Da una parte quindi c’è la persona che soffre di un disturbo della nutrizione e alimentazione e
dall’altra parte la famiglia che, inerme, ne assorbe gli effetti. In mezzo, c’è il disturbo stesso che
gode per avere in mano il pieno controllo dell’intero sistema. Nel tempo, si viene a creare come un
cordone ombelicale che tiene legati a se’ figli e genitori, creando una fusione talmente invischiante
che rende impossibile qualsiasi tentativo di indipendenza e autonomia. Diventa allora necessario
tagliare questo cordone, ma farlo, provoca dolore. E in effetti è così se tale taglio avviene senza gli
strumenti adeguati. E quali sono questi strumenti? Sono i pensieri, i giudizi, gli sguardi, le
descrizioni che i familiari hanno costruito nel tempo intorno al disturbo dell’alimentazione e
nutrizione che occorre andare a modificare perché è attraverso il modo in cui si osserva e si
descrive la malattia che si viene a sviluppare il comportamento che si assume di fronte ad essa.
Questo evidenzia come sia necessario intervenire aiutando, in maniera parallela, non solo
colui/colei che soffre, ma anche l’intero sistema familiare. Il disturbo è così abile da cucire nel
tempo uno specifico abito confezionato su misura per ogni individuo con cui si trova a contatto, un
abito che ben presto si trasforma in una sorta di camicia di forza da cui poi ci si trova impossibilitati
a liberarsene.
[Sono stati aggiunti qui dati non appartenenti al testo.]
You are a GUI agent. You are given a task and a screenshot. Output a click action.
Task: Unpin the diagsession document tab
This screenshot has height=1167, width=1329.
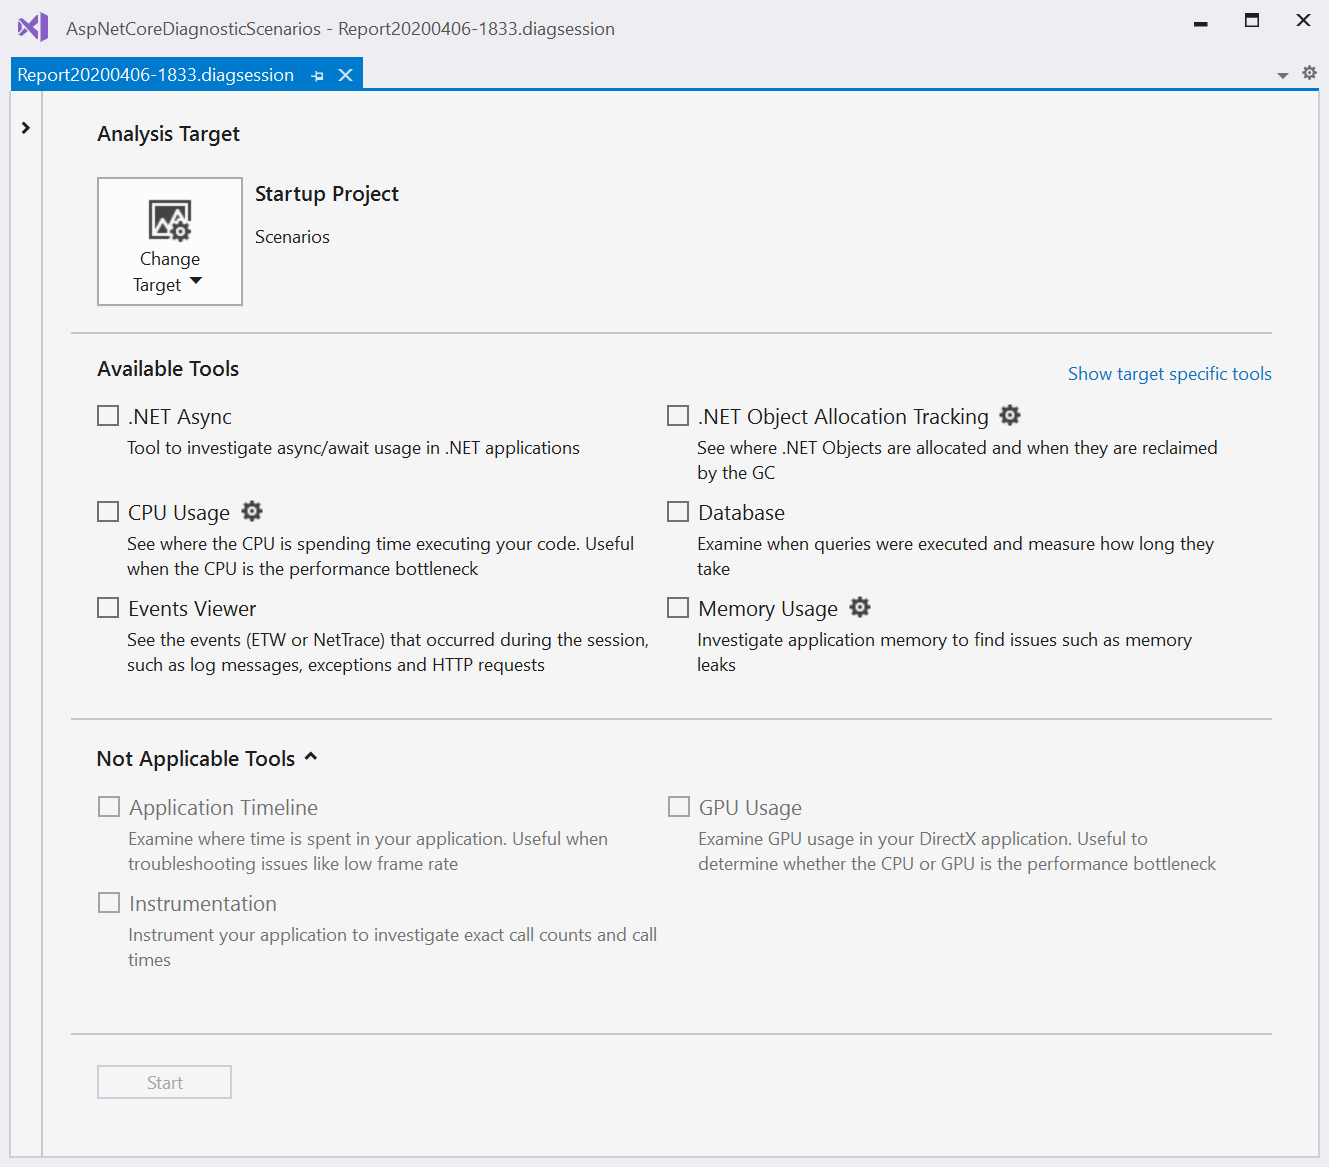[317, 74]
È necessario che ogni membro del nucleo familiare sia messo nella condizione di
imparare a delineare quelle che sono le dinamiche della malattia per poter capire come questa
agisca e quindi cercare in qualche modo di non trovarsi completamente impreparati e senza
strumenti nel doverla affrontare.
La sintomatologia alimentare nasconde, trasfigura, mente, manipola, confonde, annienta,
annichilisce. Il genitore nutre dentro di se’ il desiderio di ritrovare la propria figlia o figlio che la
malattia sembra avergli portato via. È disposto a tutto perché questo avvenga. Ma non sa, se
nessuno lo aiuta, che è proprio nel momento in cui lascerà andare quel finto guscio protettivo, nel
momento in cui si riapproprierà di nuovo della sua persona, in contemporanea con il suo ruolo
genitoriale, che renderà ogni cosa nuovamente spontanea e autentica. E non ci sarà più bisogno di
chiedere cosa bisogna fare, dire, rispondere…perché tutto seguirà un flusso
naturale…innato…vero…che rappresenta il legame familiare… rappresenta l’essere genitore e
l’essere figli… uniti …ma allo stesso tempo distaccati…ed è qui che risiede il senso profondo
dell’autenticità…quell’autenticità che il disturbo della nutrizione e alimentazione tenta
costantemente di attaccare e distruggere. Francesca G.